2

I am implementing an LZW compression/decompression utility library and am in need of returning the compressed output in what I am using as:

using ByteSequence = std::vector<std::uint8_t>

The output format for the compressor will include the positions in the compressor's dictionary of various sequences found by the algorithm. For example, having 16-bit positions in the output would look like:

std::vector<std::uint16_t> pos{123, 385, /* ... */};

The output, however needs to be a ByteSequence, and it needs to be portable among architectures. What I am currently doing to convert the pos vector to the desired format is:

for (auto p : pos)
{
  std::uint8_t *bytes = (std::uint8_t *) &p;
  output.push_back(bytes[0]);
  output.push_back(bytes[1]);
}

This works, but only under the assumption that the keys will be 16-bit each and to be honest, it looks like a cheap trick to me.

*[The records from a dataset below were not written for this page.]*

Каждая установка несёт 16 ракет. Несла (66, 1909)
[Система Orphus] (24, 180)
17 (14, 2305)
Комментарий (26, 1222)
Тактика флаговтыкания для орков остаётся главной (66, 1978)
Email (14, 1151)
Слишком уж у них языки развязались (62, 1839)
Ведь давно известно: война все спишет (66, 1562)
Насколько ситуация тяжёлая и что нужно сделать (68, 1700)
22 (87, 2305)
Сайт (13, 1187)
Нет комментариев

How should I do this in a better, cleaner way? Thank you!

Victor
  • 13,914
  • 19
  • 78
  • 147
  • *"needs to be portable among architectures "* - not by doing what that code does, it isn't. At *best* that will spew different byte streams depending on endianness present on the encoder. Pull each octet out of the `uint16_t` using shifts and masks; first the high, then the low, and make sure your decoder knows that decision. – WhozCraig Nov 24 '19 at 11:27
  • @WhozCraig I understand your point, that's what I thought of too. However, for for keys larger than 2 bytes, shoud I still extract the bytes in the same way? – Victor Nov 24 '19 at 11:31
  • The same way as what you show here? Or byte by byte top-down as I described? No to the former, yes to the latter ? – WhozCraig Nov 24 '19 at 11:38

2 Answers2

1

This should be portable, though possibly not so efficient as direct byte manipulation:

template<class T>
void number2bytes(std::vector<uint8_t>& bytes, T x)
{
    static_assert(std::is_integral<T>::value, "Integral required.");
    for (size_t i = 0; i < sizeof(T); ++i)
    {
        bytes.push_back(x & 0xFF);
        x >>= 8;
    }
}

The static_assert is added to protect from accidental passing some weird non-number type overloading & and >>=.

aparpara
  • 2,171
  • 8
  • 23
1

The way you extract bytes is undefined behaviour. The C++ standard [basic.lval] reads:

If a program attempts to access the stored value of an object through a glvalue of other than one of the following types the behavior is undefined:

. . .

  • a char, unsigned char, or std::byte type.

std::uint8_t is not in this list, and AFAIK there is no guarantee that std::uint8_t and unsigned char are the same type.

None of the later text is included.